New changes in response to the independent recommendations include:
- Safe staffing: from next April, all hospitals will publish staffing levels on a ward-by-ward basis together with the percentage of shifts meeting safe staffing guidelines. This will be mandatory and will be done on a monthly basis. By the end of next year this will be done using models approved independently by NICE.
- A new national safety website will publish all the information relevant to safety in every hospital in the country on a monthly basis, so that patients have the same information about their hospitals that the system has.
- A new national patient safety programme across England will spread best practice and build safety skills across the country. NHS England will start the programme in April 2014 and will bring together frontline teams, experts, patients, commissioners and others to tackle specific patient safety problems, develop and test solutions, and learn from each other to improve safety.

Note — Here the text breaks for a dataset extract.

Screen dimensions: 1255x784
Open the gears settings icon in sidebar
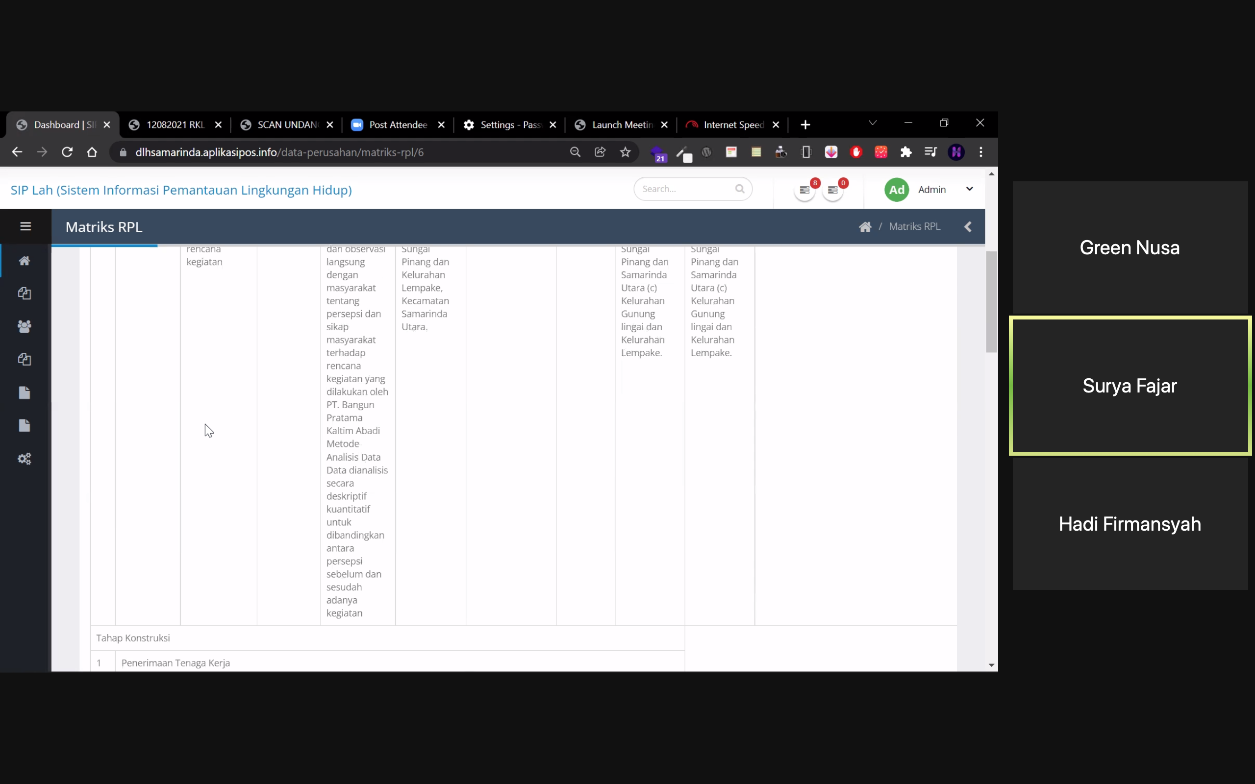[24, 459]
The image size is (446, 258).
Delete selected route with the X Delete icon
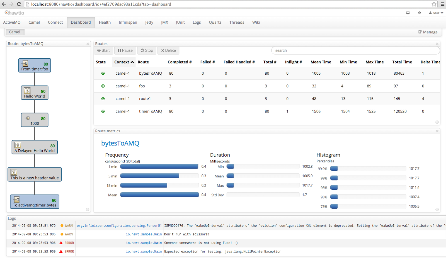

- Better reporting of safety incidents: Experts will be asked to advise the Government on how to improve reporting of safety incidents, including whether the statutory duty of candour on organisations should cover incidents of death and severe harm, or death, severe and moderate harm.
- A new criminal offence for wilful neglect: the Government will legislate at the earliest available opportunity to make it an offence to wilfully neglect patients - so that organisations and staff, whether managers or clinicians, responsible for the very worst failures in care are held accountable.